Court denies request of man compelling Fund to pay his benefits
The Superior Court has denied a request of a man, who has a claim for disability, to compel Northern Mariana Islands Retirement Fund’s Board of Trustees administrator and chief executive officer Mark A. Aguon to immediately pay him his Fund benefits.
Associate Judge David A. Wiseman ruled that petitioner Jesus A. Arriola has been unable to obtain certification of his disability from a vocational rehabilitation counselor.
Arriola has also failed to establish that he has a clear legal right to the relief sought, said Wiseman in denying petitioner’s request for mandamus order.
The petitioner has asked the court to issue an order instructing Aguon to immediately pay or cause him to be paid the sum of 66 2/3 percent of his salary he was receiving at the time of his disability and separation of service of the government.
Arriola said the period commencing June 21, 2007, to present and continuing on the 15th and last day of each month pending final resolution of his claim for disability.
Wiseman, however, recognized the petitioner’s dire situation. He urged the Fund to act with all due urgency to approve or disapprove Arriola’s disability application without further delay.
The petition was heard on Sept. 2, 2008. Attorney Jeanne Rayphand, counsel for Northern Marianas Protection and Advocacy Systems Inc., appeared for Arriola. Attorney Viola Alepuyo argued on behalf of Aguon.
Wiseman refused to dismiss the petition. He cited there is no statute expressly prohibiting the Fund’s administrator and chief executive officer from being sued in his official capacity.
Wiseman said the other issue that demands immediate resolution in the case was whether mandamus is appropriate.
The second issue, he said, is whether the Fund is required to pay an applicant estimated disability benefits pending official determination of eligibility by the Fund Board of Trustees.

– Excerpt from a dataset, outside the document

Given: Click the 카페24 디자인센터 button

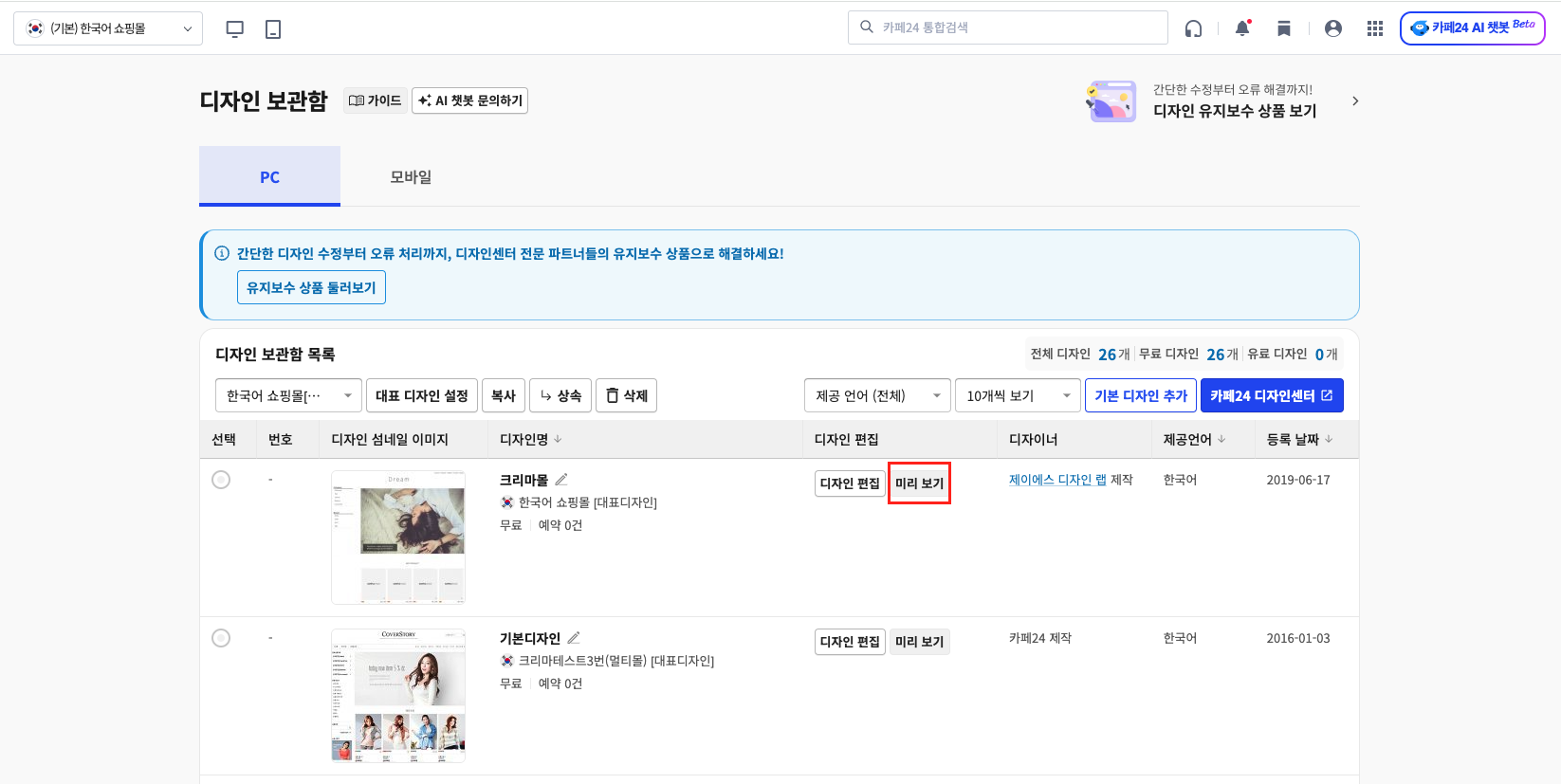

On the appropriateness of mandamus, Wiseman said if the Board was required to pay interim payments to all members who submitted incomplete applications such as those applications without certifications of disability by physicians or otherwise, “it would invite abuse, fraud, and waste, because any member regardless of the merits of his or her application could receive interim payments without regard to the actual merits of his or her application.”
“The Court can not encourage such a situation,” Wiseman said.
On the estimated disability benefits issue, the judge said he agrees with Arriola that forcing him to wait patiently for the Board to conclude its process over his eligibility before he can collect interim payments that he claims he is due before any board determination is made would deprive him of a right of payment guaranteed by statute and perhaps his only means of self-sustenance.
“To obtusely insist upon strict adherence to an exhaustion doctrine when it is evident that any further delay to resolving this issue may irreparably harm Mr. Arriola is not the intention of the exhaustion doctrine,” he pointed out.